- **Aufgabenstellung**:
Bearbeiten Sie den Text über Bisphenol A von „Über die Kandidatenliste“ bis „Kassenbons direkt erleben.“, indem Sie diesen Abschnitt wiedergeben und darin „Kassenbons“ durch „Kassenzettel“ ersetzen.

- **Textauszug**:
Überblick
Bisphenol A ist eine industriell in großen Mengen genutzte Chemikalie, die in viele Alltagskunststoffe eingebaut ist. Sie bildet das Rückgrat von Polycarbonat und von Epoxidharzen und dient als Farbentwickler in manchem Thermopapier. Die Besorgnis betrifft vor allem seine biologische Wirkung. Es ist fortpflanzungsgefährdend und verhält sich wie ein endokriner Disruptor, der die hormonelle Signalübertragung des Körpers stört.
Wo es beschränkt ist
Bisphenol A steht auf der REACH-Kandidatenliste als besonders besorgniserregender Stoff. Dieser Status löst Kommunikations- und Meldepflichten entlang der Lieferkette aus, sobald der Stoff oberhalb des Schwellenwerts in einem Erzeugnis enthalten ist.
Über die Kandidatenliste hinaus ist die Verwendung als Entwickler in Thermopapier über REACH Anhang XVII beschränkt. Kassenbons und ähnliches Papier sind das bekannteste Beispiel. Hersteller haben einen großen Teil der Produktion auf alternative Entwickler umgestellt.
Polycarbonat und Epoxidharze sind mengenmäßig die größten Verwendungen von Bisphenol A, doch die Thermopapier-Beschränkung ist das, was die meisten Menschen über alltägliche Kassenbons direkt erleben.
Typische Verwendungen
Die Chemikalie findet sich in starren, klaren Kunststoffen, in Schutzbeschichtungen und Innenbeschichtungen aus Epoxid sowie als Entwickler in älteren Thermopapierrezepturen. Die Substitution ist in mehreren dieser Bereiche weit fortgeschritten, doch Altmaterialien sind weiterhin im Umlauf.

- **Extrahierte Daten**:
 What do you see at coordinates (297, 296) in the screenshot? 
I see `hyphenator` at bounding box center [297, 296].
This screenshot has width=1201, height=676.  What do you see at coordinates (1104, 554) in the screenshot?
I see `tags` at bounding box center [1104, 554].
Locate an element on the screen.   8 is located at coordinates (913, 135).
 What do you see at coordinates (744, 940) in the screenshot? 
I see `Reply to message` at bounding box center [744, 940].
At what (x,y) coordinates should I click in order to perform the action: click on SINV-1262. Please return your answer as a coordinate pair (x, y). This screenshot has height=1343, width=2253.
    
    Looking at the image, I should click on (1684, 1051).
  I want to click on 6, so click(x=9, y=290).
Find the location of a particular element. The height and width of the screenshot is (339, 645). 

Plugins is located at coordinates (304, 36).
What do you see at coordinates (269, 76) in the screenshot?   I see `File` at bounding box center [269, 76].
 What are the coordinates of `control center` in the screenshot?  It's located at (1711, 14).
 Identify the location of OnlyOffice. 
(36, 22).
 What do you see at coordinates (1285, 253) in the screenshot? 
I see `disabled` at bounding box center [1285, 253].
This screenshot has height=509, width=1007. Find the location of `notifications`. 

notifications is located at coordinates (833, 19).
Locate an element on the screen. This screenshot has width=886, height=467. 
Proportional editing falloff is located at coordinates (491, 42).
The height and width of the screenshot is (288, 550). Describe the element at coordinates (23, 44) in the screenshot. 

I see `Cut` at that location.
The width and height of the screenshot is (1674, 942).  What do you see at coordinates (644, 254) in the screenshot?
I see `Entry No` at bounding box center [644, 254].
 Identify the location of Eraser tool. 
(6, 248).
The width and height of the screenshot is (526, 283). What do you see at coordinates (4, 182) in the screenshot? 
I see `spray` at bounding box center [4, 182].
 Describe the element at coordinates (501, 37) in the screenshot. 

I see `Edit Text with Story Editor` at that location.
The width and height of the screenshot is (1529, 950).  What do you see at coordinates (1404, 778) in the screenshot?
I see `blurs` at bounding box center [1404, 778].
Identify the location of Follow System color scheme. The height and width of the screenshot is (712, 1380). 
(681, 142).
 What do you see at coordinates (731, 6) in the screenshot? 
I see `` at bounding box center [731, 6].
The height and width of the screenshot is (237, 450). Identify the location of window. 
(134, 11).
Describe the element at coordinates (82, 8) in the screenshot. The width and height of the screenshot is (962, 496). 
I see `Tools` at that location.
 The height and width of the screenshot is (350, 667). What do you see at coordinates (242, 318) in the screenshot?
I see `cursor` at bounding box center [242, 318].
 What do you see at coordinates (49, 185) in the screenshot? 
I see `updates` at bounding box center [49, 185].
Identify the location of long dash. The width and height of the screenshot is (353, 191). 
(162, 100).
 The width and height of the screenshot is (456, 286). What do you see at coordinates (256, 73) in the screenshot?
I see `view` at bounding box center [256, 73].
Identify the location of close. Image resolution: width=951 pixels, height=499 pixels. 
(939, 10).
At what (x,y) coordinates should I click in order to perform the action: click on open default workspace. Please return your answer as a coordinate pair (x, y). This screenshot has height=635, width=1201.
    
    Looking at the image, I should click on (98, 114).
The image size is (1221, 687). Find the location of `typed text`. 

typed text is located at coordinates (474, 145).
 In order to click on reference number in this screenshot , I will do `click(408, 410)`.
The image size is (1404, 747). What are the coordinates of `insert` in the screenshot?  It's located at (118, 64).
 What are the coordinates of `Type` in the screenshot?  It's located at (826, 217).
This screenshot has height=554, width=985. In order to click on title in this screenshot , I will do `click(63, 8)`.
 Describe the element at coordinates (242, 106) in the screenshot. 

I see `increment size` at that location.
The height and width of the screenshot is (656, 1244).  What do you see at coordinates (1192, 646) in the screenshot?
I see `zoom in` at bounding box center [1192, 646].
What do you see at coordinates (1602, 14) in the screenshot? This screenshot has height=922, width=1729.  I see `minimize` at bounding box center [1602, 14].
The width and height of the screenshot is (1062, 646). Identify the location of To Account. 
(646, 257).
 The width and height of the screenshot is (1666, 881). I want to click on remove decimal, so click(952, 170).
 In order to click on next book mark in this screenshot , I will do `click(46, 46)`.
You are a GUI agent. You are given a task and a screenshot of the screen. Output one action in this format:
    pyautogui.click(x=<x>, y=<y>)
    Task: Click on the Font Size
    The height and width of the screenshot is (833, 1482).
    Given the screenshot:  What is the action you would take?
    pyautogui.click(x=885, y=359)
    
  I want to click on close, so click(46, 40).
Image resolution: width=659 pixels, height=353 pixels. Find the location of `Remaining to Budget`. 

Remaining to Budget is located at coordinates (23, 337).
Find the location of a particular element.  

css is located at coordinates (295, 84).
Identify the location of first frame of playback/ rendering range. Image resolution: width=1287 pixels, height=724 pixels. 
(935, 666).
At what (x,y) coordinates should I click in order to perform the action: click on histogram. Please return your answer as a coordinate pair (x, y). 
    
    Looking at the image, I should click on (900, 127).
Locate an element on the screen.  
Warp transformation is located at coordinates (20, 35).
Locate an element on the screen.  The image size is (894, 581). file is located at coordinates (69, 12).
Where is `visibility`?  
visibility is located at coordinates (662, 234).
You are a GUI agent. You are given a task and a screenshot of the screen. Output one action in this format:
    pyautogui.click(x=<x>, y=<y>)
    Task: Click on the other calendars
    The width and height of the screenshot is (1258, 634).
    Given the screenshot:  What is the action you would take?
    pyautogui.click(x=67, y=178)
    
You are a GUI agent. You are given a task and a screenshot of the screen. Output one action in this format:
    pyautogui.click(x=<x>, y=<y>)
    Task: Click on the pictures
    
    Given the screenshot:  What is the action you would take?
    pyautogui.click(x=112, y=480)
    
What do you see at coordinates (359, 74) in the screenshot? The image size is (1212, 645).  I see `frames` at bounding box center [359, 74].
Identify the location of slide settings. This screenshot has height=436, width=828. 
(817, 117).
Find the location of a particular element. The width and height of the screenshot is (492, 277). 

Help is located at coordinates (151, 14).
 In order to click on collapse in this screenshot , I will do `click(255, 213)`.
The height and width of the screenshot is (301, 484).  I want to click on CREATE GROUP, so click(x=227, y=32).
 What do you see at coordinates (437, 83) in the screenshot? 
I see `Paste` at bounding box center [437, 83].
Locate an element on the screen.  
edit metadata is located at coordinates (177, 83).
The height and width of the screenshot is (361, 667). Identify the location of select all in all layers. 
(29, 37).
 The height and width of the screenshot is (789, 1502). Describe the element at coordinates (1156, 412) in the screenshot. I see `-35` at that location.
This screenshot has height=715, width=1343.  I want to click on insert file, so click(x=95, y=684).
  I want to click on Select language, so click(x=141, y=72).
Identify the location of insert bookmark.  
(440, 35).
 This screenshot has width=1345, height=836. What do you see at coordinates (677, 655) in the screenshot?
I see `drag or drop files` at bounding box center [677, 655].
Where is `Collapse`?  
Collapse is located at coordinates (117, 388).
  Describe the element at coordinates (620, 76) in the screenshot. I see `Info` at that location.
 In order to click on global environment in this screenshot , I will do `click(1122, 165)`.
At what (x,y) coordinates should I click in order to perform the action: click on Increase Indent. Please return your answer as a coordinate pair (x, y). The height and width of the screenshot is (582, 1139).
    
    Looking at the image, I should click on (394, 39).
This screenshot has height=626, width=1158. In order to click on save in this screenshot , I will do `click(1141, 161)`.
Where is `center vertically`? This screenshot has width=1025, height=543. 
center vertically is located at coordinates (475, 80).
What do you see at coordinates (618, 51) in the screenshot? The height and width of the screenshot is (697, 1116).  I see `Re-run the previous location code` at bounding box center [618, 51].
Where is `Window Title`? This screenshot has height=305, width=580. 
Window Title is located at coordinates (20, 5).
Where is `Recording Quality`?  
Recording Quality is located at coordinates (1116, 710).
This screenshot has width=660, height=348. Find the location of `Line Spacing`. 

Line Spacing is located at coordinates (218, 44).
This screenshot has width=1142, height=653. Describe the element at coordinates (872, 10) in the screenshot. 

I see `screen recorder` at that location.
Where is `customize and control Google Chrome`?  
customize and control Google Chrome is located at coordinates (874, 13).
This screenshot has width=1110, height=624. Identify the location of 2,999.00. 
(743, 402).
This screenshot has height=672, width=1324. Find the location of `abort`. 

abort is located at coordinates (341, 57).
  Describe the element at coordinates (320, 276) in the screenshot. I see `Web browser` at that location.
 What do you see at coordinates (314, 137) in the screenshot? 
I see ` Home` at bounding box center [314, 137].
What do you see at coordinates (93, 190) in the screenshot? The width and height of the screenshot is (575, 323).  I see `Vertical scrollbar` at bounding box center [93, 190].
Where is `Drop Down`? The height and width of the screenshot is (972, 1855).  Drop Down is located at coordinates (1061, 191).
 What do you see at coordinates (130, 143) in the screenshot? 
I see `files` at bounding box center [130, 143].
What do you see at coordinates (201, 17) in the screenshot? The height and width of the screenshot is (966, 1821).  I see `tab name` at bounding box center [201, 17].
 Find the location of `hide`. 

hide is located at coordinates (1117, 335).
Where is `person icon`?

- **Erledigte Aufgabe**:
Über die Kandidatenliste hinaus ist die Verwendung als Entwickler in Thermopapier über REACH Anhang XVII beschränkt. Kassenzettel und ähnliches Papier sind das bekannteste Beispiel. Hersteller haben einen großen Teil der Produktion auf alternative Entwickler umgestellt.
Polycarbonat und Epoxidharze sind mengenmäßig die größten Verwendungen von Bisphenol A, doch die Thermopapier-Beschränkung ist das, was die meisten Menschen über alltägliche Kassenzettel direkt erleben.